As we mentioned last month, the finishing line for Shefford’s flood defence scheme seems finally to be in sight. The project has now been formally adopted by the Environment Agency – something that for many years seemed unlikely – and the EA is holding a public engagement event on Thursday 18 April at Great Shefford School Hall. The doors will open at 5.30pm and there’ll be presentation at 6pm which will be repeated at 7pm, with the event finishing about 8pm. This will be your opportunity to find out about the construction programme and any other questions you may have.

If you would like to get in touch about the permanent scheme, please email GreatSheffordFAS@environment-agency.gov.uk.

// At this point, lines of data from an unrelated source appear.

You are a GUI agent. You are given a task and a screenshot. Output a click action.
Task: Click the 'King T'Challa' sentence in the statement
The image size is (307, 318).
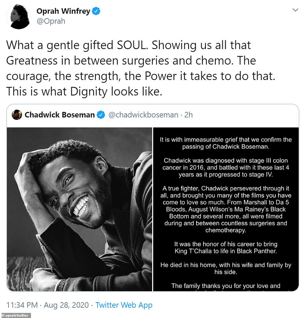(x=226, y=248)
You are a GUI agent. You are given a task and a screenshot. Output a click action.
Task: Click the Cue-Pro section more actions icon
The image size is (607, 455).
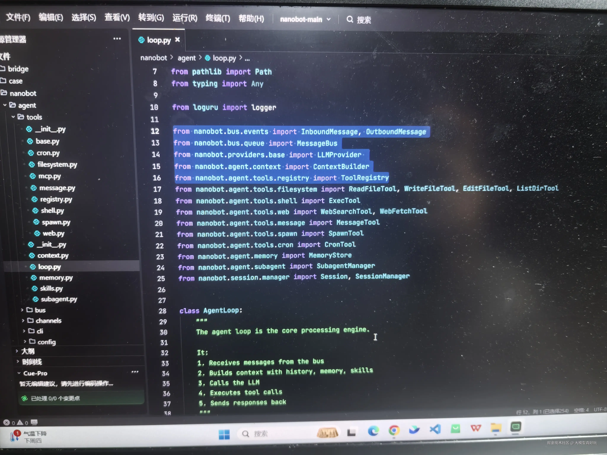coord(135,372)
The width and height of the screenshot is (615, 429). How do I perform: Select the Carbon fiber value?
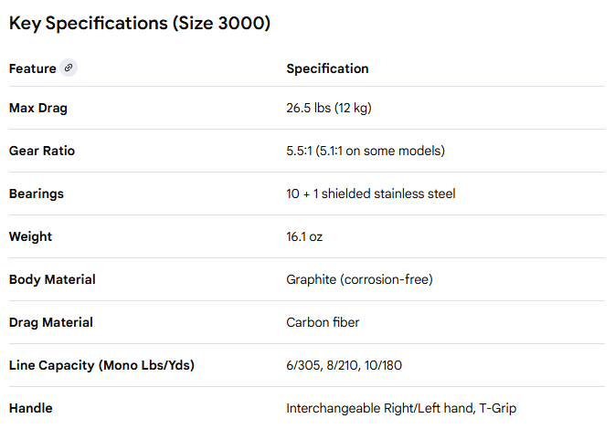click(x=323, y=323)
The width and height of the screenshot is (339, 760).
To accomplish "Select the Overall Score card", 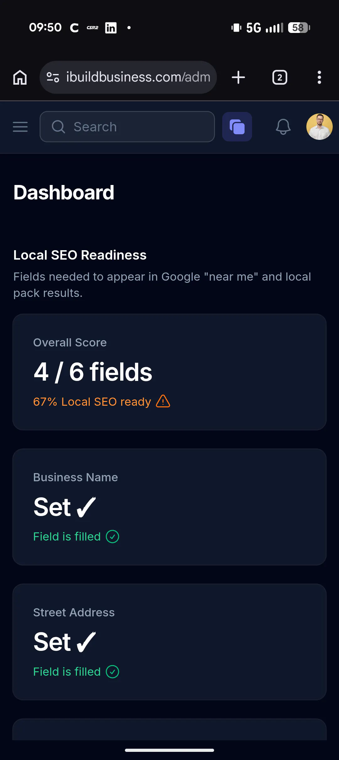I will [170, 372].
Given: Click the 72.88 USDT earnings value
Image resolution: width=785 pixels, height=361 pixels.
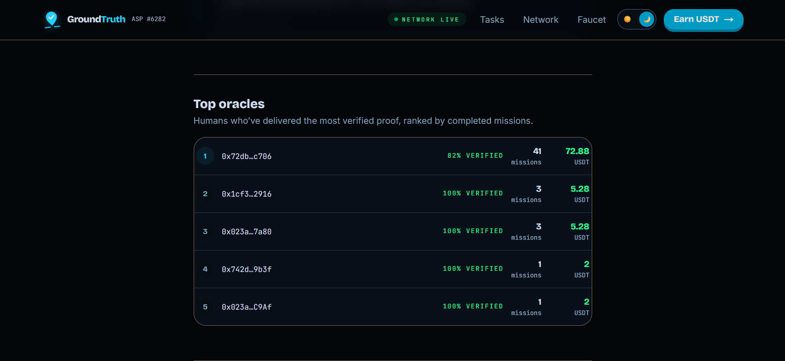Looking at the screenshot, I should 577,156.

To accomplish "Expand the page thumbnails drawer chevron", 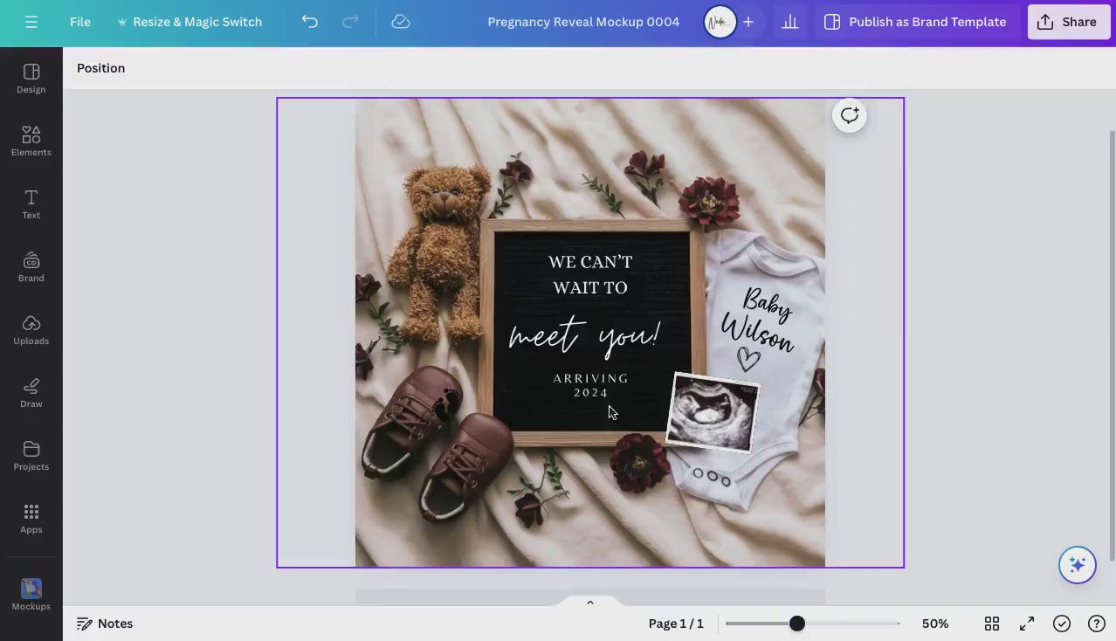I will click(x=590, y=602).
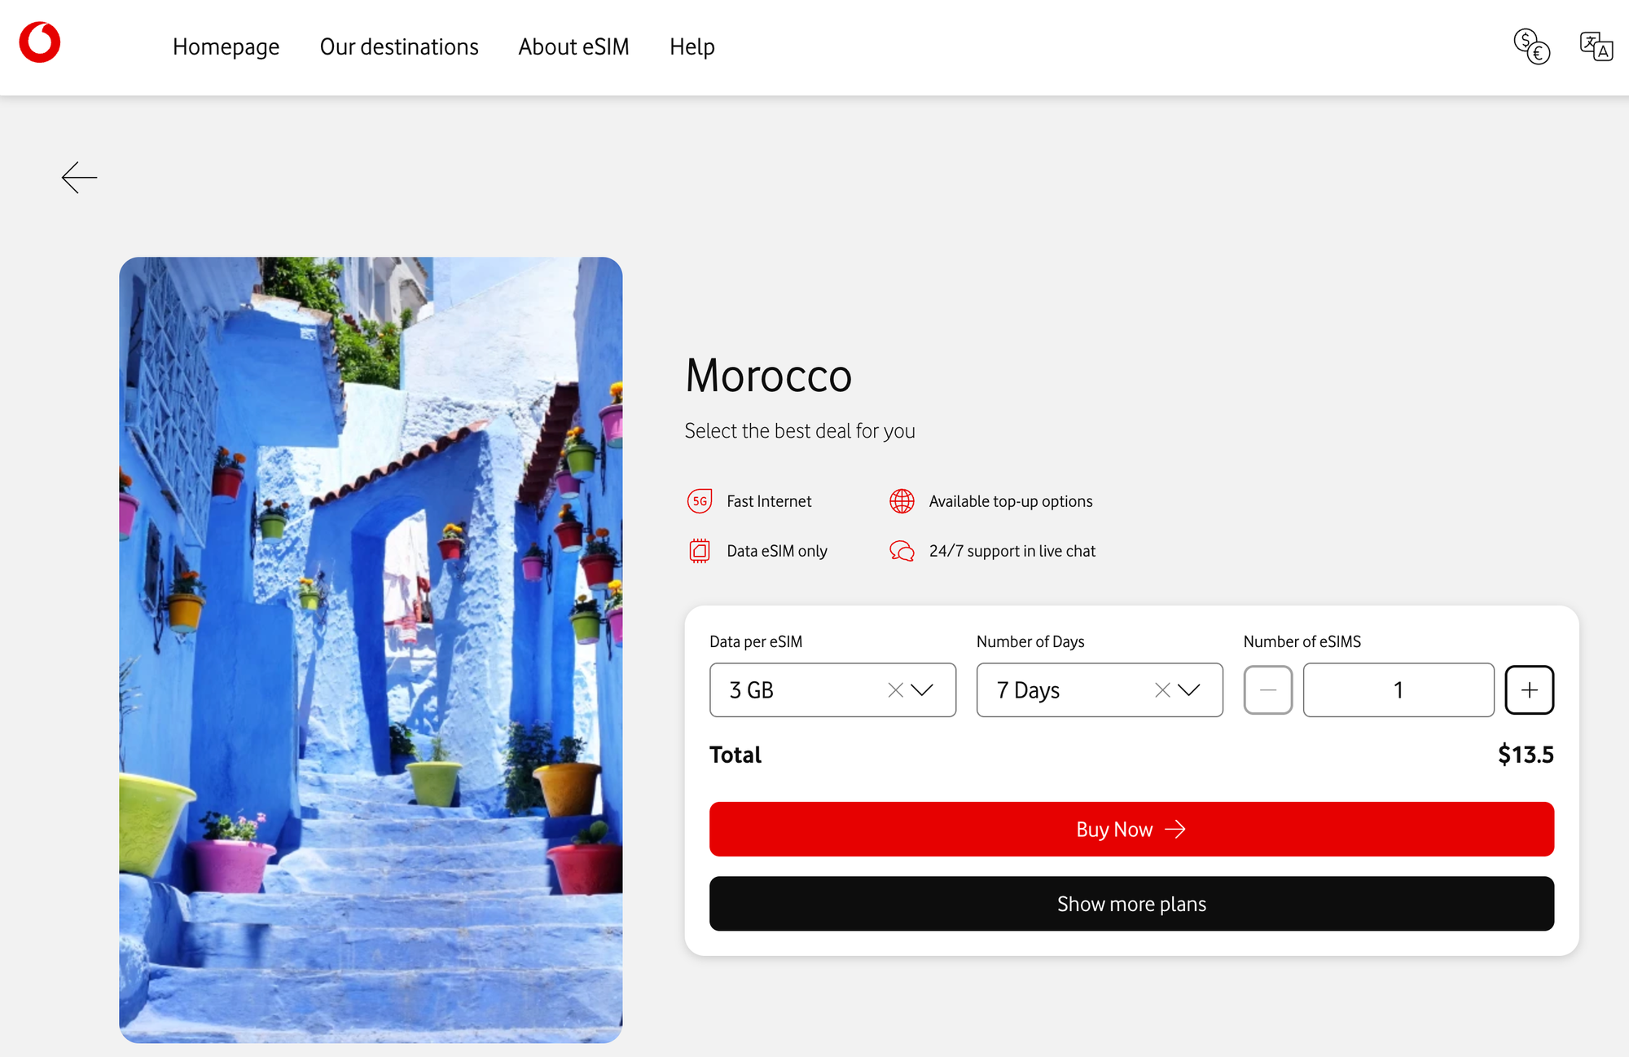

Our last information is that the work is scheduled to start “in the spring” and that it will take “a few months.” The question should certainly be given a more precise answer by the time of the above-mentioned April meeting. Much depends on the weather and, in particular, the groundwater levels. These will have needed to have abated before the diggers move in. I understand that the pipes have already been bought by the EA so once the conditions are favourable there seems no reason to delay it. I imagine that they’ll want to crack on as soon as this happens as there’s no guarantee that another round of rainy weather won’t top up the aquifers again.

Huge congratulations are due to Steve Ackrill and many others who continued to press to have the project started, particular during the long pause from the EA’s end which followed the village having raised its contribution to the project way back in October 2019.

March 2024 update

On 7 March 2024 we received an update for the Environment Agency about this scheme.

The spokesperson confirmed that planning permission had been granted on 29 January and the details can be seen here.

During the third week of February, The Environment Agency reported that it carried out treeworks along the track. This included removing one tree which was needed to be done prior to bird-nesting season. As per the planning application, there is a full planting scheme, including new hedging, which will be in place along the farm track once the pipeline and new channel have been constructed.

The EA has also put in four new temporary boreholes in the field alongside the A338 Wantage Road. These will be useful over the next few weeks to allow the EA to closely track when the groundwater levels start to fall (which is likely to be when the plants start to grow). The construction of the permanent works will be programmed in accordingly sometime later this spring.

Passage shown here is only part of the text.